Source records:
======

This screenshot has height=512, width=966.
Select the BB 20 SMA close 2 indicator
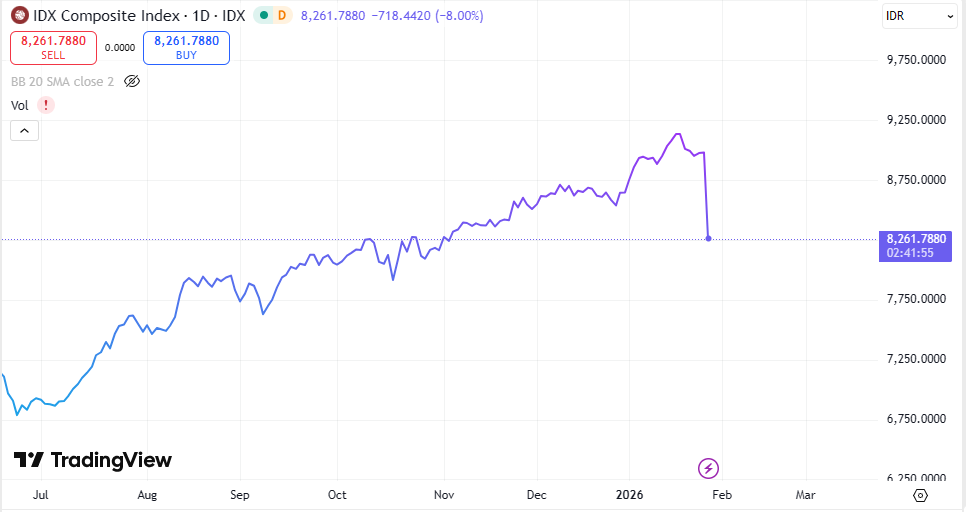(62, 81)
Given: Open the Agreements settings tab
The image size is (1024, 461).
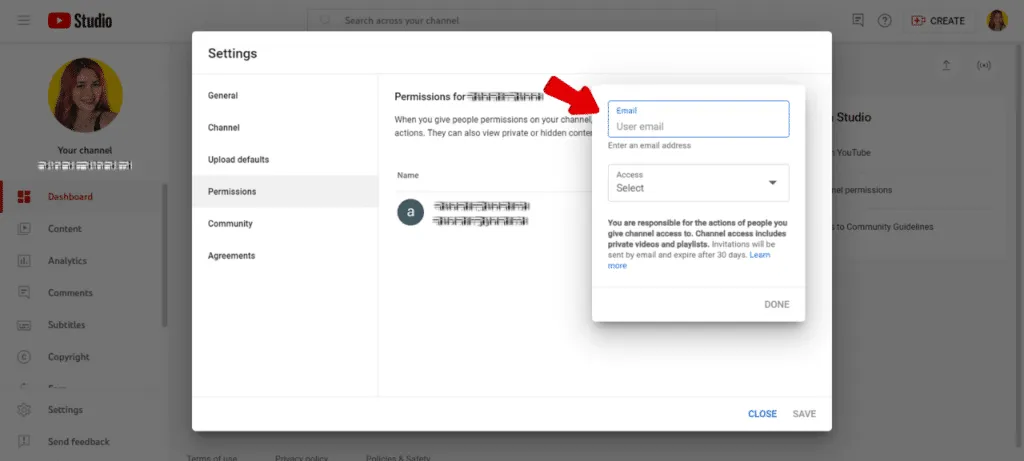Looking at the screenshot, I should [x=232, y=256].
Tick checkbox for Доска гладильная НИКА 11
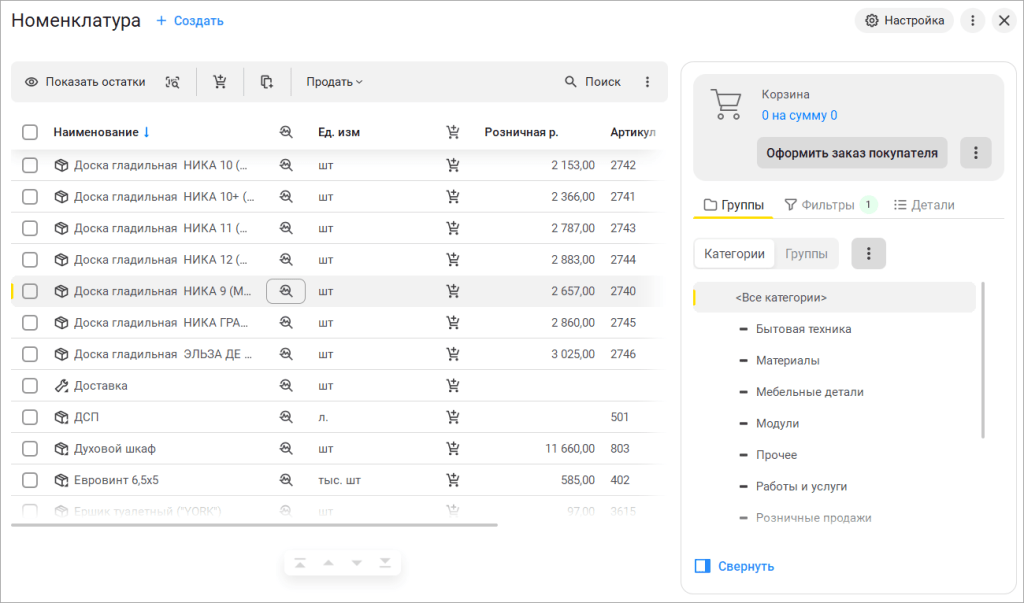Viewport: 1024px width, 603px height. point(30,228)
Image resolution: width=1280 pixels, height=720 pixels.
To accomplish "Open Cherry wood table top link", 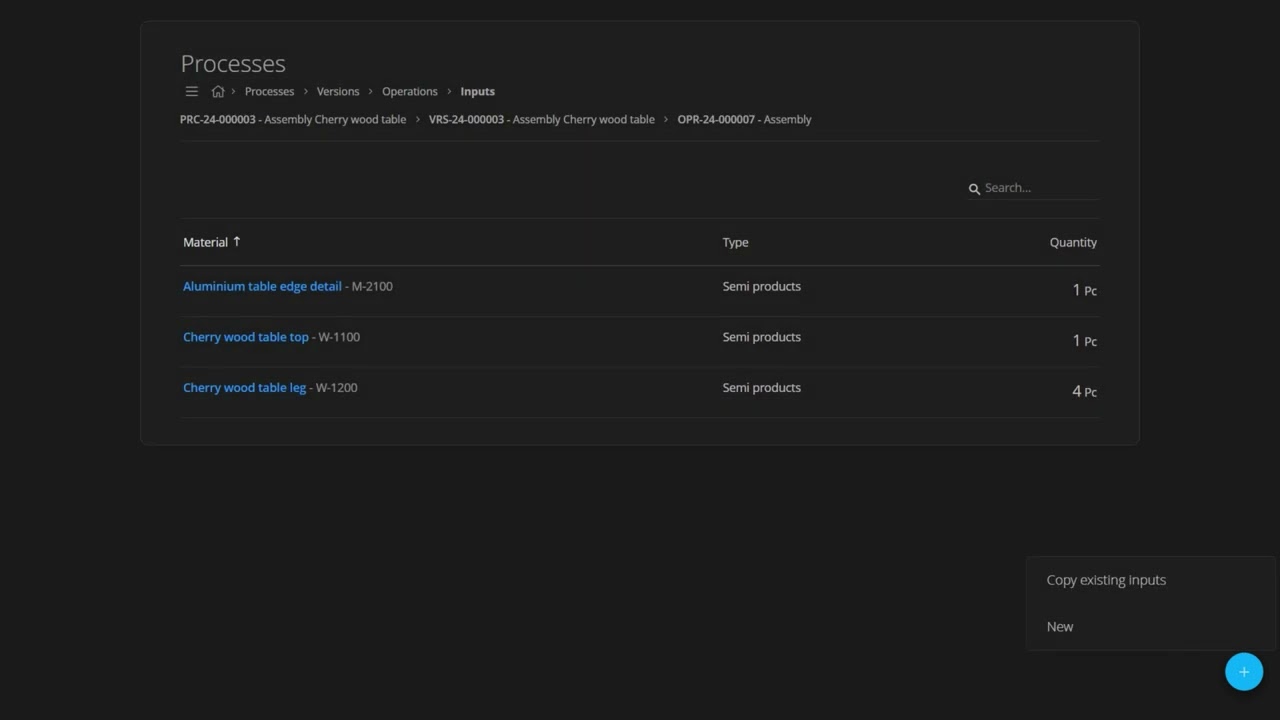I will (246, 337).
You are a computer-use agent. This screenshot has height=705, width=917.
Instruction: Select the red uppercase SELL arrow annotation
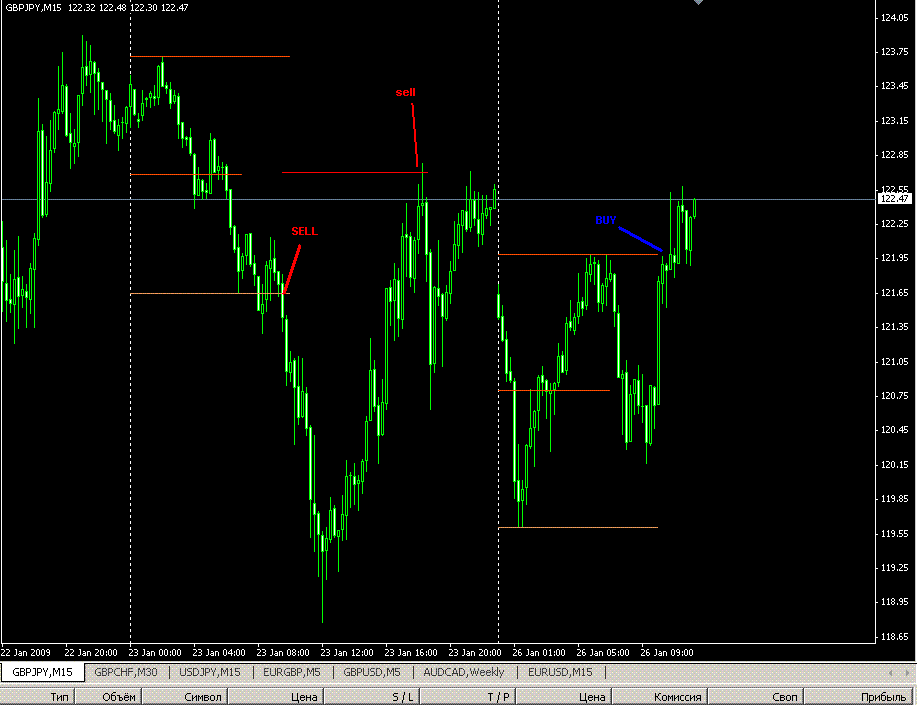coord(304,231)
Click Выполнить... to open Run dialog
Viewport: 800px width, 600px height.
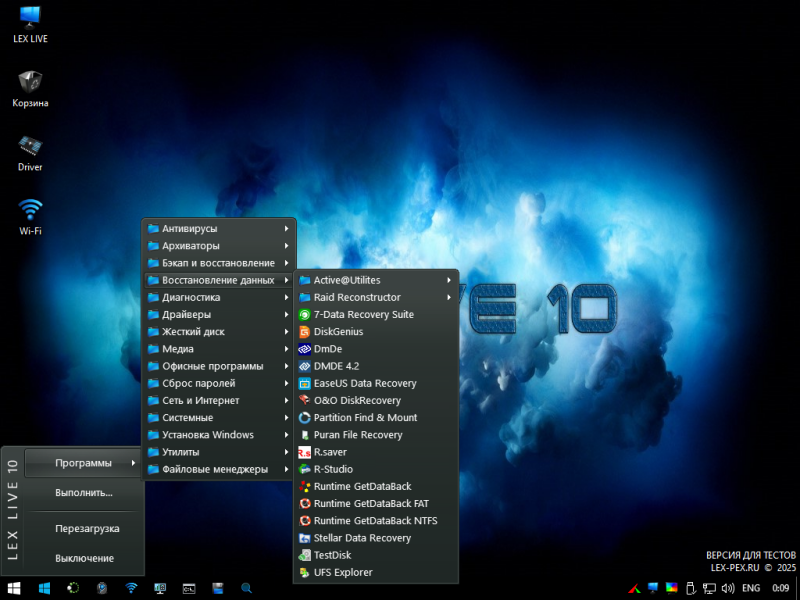tap(84, 493)
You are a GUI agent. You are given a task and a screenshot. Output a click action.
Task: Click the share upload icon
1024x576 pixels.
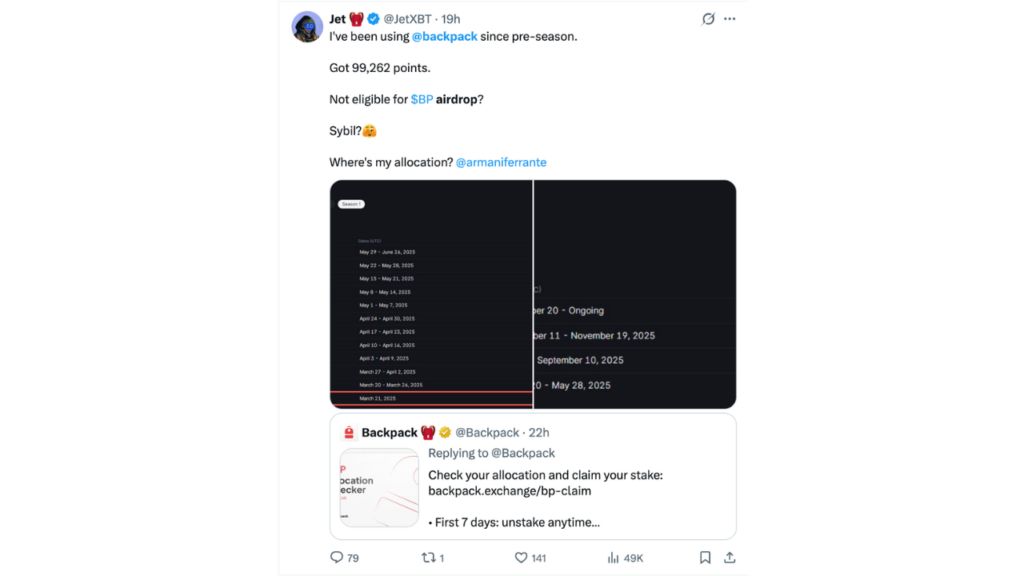[x=730, y=557]
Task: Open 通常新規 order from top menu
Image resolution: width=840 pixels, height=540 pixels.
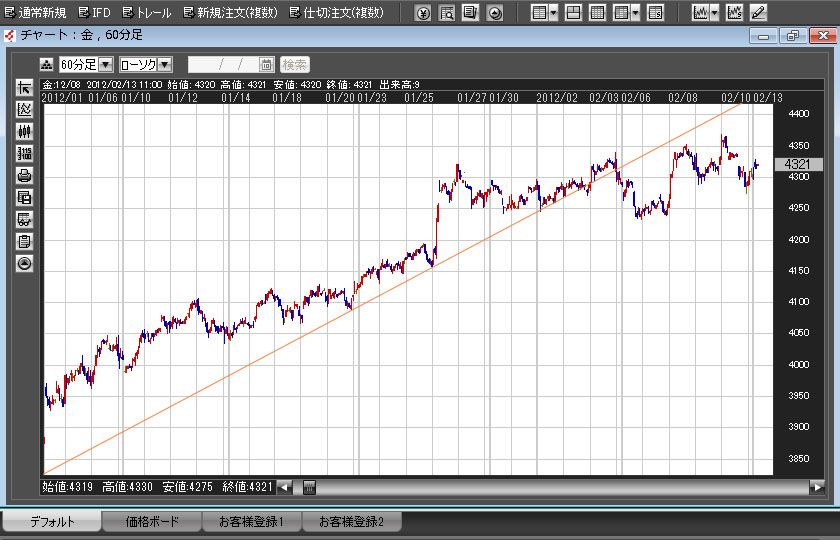Action: click(x=35, y=13)
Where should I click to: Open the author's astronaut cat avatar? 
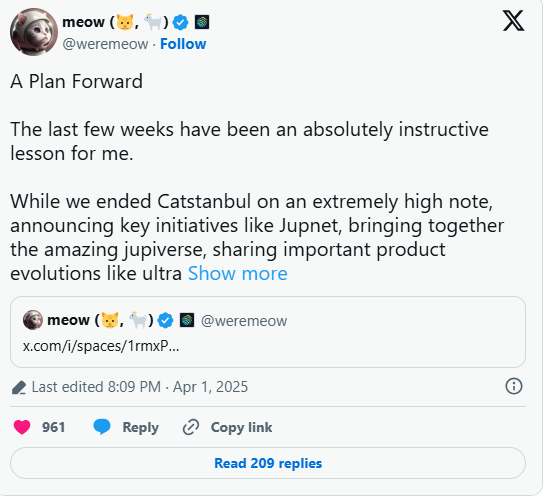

======

What the task asks:
Find the line with "Task: Open 通常新規 order from top menu". Reproduce it and every line after it through the last line above exactly, leaving out the pictures.

Output:
Task: Open 通常新規 order from top menu
Image resolution: width=840 pixels, height=540 pixels.
Action: click(x=35, y=13)
Where should I click to: Open the author's astronaut cat avatar? 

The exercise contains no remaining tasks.